Огородников вошел и остановился в нерешительности. Посреди избы стоял Митяй Сивуха, остальные - кто где: несколько человек влезли на лавку, среди них он увидел и Михаила Чеботарева с берданкой в руках и брата Павла… Чья-то кудлатая голова свешивалась с полатей, кто-то нагромоздился на печку, а один чудак пристроился даже на шестке, обхватив руками колени…

- Что здесь происходит? - спросил Огородников, ничего не понимая.

- Да вон дядька Митяй волков хочет накликать…

- Каких волков?

- Самых, говорит, что ни на есть настоящих, лесных. Огородников повернулся к Митяю, тот был невозмутим.

- Ну, так сзывай своих волков, - усмехнулся. - Погляжу и я, если не возражаешь.

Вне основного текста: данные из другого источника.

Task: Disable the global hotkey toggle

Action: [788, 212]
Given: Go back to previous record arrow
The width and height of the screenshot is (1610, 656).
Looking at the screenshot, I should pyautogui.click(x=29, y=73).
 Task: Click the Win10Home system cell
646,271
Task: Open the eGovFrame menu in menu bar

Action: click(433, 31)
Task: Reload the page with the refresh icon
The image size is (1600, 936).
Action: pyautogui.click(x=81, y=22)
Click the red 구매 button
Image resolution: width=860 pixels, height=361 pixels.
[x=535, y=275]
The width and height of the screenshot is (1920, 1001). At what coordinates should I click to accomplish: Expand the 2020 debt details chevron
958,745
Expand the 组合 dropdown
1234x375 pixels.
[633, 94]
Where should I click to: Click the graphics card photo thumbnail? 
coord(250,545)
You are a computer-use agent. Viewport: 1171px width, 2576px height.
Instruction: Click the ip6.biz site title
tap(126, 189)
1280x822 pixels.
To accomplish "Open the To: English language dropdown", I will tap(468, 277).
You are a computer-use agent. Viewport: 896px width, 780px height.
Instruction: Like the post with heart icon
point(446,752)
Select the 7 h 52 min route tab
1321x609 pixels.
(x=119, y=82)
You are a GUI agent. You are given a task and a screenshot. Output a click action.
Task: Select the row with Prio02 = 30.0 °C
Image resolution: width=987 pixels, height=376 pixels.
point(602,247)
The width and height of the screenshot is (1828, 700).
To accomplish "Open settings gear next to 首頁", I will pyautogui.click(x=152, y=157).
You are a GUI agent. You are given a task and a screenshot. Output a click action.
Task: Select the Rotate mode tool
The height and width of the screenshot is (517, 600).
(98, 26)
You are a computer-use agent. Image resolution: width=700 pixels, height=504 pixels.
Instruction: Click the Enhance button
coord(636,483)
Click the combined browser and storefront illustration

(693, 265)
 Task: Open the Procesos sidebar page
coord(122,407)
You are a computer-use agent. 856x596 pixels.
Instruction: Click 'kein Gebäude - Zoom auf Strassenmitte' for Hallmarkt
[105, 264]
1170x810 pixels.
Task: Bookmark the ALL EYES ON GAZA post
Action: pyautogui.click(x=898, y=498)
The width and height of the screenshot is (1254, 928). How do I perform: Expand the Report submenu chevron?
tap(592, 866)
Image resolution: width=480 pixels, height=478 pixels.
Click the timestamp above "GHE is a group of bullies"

- Это я мигом, сей же час. Только тебе, Степан, тожеть надо бы сховаться… - помялся Митяй, не зная, как ему быть - то ли загнать командира вместе со всеми на лавку либо на полати, то ли придумать что-то такое, чтобы не обидеть его и не унизить командирского достоинства. - Ладно, - махнул рукой Митяй, - оставайся тут, а я очертю круг как следоват - ни одна нечиста сила не сунется. Потому как линия… - многозначительно добавил и, обойдя вокруг Огородникова, обозначил пальцем в воздухе эту невидимую охранительную линию, скороговоркой пробубнив нечто вроде заговора: - Шубурдуй-дурум-тух, кардым-шубурдуй-бух… Волки, волки, ходите сюда! - И отступил назад, чуть посторонившись, как бы давая волкам дорогу. Прошла минута, другая - волков не было. Тогда Митяй снова подошел к двери, высунулся наружу и позвал волков вторично, пробормотав свое заклинание.

Пашка не выдержал и взмолился:

- Дядька Митяй, ну скоро ты там? А то у меня уже ноги затекли.

- Гляди, паря, чтоб от страху по ногам у тебя не потекло.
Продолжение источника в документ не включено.